Exercise objective: Only the lines from the one with "This screenshot has width=652, height=412." through the end of the material, both ends included, should be retyped exactly.
Provided material Start Marker
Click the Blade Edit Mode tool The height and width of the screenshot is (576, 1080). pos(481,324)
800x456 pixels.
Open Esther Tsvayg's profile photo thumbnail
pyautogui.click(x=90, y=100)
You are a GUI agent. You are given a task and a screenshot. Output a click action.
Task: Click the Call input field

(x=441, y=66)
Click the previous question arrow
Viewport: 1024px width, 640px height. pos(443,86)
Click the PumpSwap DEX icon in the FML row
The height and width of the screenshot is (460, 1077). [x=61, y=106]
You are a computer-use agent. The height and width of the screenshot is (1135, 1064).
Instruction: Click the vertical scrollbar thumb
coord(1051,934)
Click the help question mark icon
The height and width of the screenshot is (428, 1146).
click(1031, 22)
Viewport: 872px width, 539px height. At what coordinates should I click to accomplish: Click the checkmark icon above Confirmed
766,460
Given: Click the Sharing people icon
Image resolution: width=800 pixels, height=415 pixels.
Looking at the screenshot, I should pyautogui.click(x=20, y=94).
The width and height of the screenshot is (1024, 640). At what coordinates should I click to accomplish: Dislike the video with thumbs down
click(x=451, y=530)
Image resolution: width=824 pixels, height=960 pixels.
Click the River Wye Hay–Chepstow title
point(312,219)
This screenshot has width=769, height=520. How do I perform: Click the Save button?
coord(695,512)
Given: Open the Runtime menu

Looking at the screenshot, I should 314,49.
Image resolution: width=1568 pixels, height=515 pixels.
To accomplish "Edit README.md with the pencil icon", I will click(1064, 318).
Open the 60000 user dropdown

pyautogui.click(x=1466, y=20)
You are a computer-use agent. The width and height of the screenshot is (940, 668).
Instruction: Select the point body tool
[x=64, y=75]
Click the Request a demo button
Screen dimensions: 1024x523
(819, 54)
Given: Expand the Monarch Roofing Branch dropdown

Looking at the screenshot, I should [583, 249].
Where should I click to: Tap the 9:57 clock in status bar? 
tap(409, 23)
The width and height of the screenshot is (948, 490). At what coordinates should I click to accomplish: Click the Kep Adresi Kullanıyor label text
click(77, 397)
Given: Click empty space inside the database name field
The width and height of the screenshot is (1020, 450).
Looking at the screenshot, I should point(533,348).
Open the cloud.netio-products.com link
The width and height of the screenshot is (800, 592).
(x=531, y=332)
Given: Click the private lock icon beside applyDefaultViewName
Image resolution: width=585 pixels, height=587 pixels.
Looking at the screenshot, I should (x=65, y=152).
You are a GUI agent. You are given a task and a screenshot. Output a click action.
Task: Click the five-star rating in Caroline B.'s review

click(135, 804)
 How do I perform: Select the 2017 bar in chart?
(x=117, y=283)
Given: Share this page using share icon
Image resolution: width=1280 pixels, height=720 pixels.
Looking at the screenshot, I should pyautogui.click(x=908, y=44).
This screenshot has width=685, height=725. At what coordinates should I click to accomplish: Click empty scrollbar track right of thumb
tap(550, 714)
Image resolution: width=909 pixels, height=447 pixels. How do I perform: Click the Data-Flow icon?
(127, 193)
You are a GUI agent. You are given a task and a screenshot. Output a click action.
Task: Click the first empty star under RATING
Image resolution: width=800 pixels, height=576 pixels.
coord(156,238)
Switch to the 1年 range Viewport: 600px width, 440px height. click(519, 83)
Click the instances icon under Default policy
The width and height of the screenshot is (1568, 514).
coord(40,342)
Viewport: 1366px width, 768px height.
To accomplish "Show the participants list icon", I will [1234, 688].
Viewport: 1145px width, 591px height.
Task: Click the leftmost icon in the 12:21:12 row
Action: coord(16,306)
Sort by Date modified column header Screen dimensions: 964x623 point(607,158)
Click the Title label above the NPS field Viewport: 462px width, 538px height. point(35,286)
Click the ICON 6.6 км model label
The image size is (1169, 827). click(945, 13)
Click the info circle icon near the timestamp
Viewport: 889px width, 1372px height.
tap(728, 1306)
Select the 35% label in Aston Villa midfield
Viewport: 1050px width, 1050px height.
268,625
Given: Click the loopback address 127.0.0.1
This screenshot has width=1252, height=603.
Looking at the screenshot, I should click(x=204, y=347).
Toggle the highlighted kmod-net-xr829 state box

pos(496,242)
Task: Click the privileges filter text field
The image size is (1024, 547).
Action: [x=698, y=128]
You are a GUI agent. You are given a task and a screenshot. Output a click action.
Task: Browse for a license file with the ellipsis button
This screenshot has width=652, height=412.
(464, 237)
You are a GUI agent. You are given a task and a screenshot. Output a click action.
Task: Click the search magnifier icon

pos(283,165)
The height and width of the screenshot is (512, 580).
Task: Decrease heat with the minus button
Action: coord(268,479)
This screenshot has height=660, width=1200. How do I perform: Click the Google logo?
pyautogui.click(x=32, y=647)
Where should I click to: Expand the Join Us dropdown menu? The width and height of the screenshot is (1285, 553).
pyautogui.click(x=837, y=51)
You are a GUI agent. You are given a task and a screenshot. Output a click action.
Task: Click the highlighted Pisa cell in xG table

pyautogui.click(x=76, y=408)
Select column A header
Provided material End Marker
Written response:
This screenshot has width=652, height=412.
(464, 237)
You are a GUI agent. You are given a task and a screenshot. Output a click action.
Task: Click the search magnifier icon

pos(283,165)
The height and width of the screenshot is (512, 580).
Task: Decrease heat with the minus button
Action: coord(268,479)
This screenshot has height=660, width=1200. How do I perform: Click the Google logo?
pyautogui.click(x=32, y=647)
Where should I click to: Expand the Join Us dropdown menu? The width and height of the screenshot is (1285, 553).
pyautogui.click(x=837, y=51)
You are a GUI agent. You are given a task and a screenshot. Output a click action.
Task: Click the highlighted Pisa cell in xG table

pyautogui.click(x=76, y=408)
Select column A header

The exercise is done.